Radiyah Miah has a congenital condition called microtia, which means she was born without a properly formed left ear.
Scientists at Swansea University are now working on technology that would see some of her own cartilage used to create a new one.
Researchers say Radiyah is at the top of the list to receive the pioneering procedure.
It's all part of a £2.5 million research programme that aims to 'revolutionise surgeons' ability to reconstruct nose and ear cartilage' in patients.
The procedure with a 3D-printed ear will be much shorter than a standard operation.
It also means that surgeons don't need to take tissue from elsewhere in the body, meaning there will be less scaring.
Radiyah's father Rana said the surgery would require a lot less time and effort for his daughter.
Speaking to ITV News about when he found out about the 3D-bioprinting surgery he said:
"I was very pleased because it saves any big operation.
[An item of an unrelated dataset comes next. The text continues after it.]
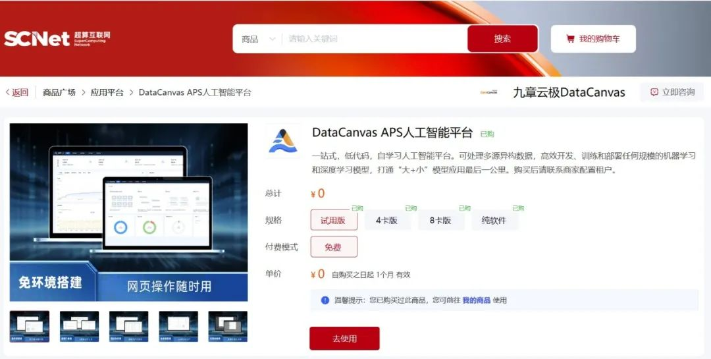The image size is (711, 359).
Task: Click the consult chat icon
Action: (x=654, y=92)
It's quite amazing to be honest, she will have a matching ear soon hopefully."
Radiyah has had to travel from her home in Milford Haven to Swansea to see medical professionals every few months for several years, but this slowed down during the pandemic.
Rana now hopes, with the easing of lockdown restriction in Wales that the procedure won't be far off.
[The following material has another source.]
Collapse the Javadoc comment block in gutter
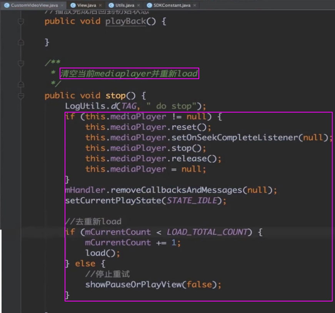This screenshot has width=335, height=313. coord(21,63)
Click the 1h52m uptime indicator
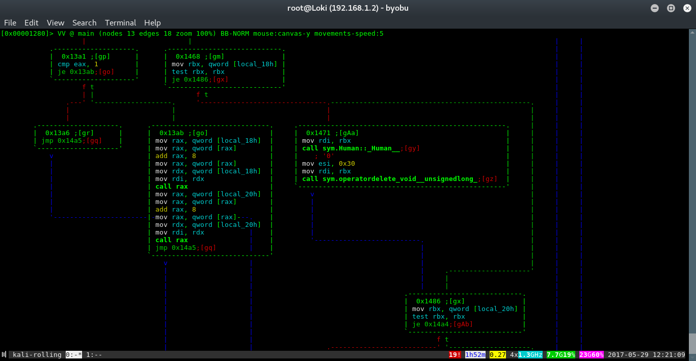 (475, 354)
Radiyah says she is excited to get her other ear pierced after the procedure.
Funding from The Scar Free Foundation and Health and Care Research Wales has helped to pay for specialist equipment and extra staff.
Plastic surgeon and Professor Iain Whitaker says this pioneering research has the potential to transform medicine, not just plastic surgery.
How does it work?
Cells are taken from the human body and expanded and then put into ink.
That is then printed into a 3D shape which is implanted back into the body.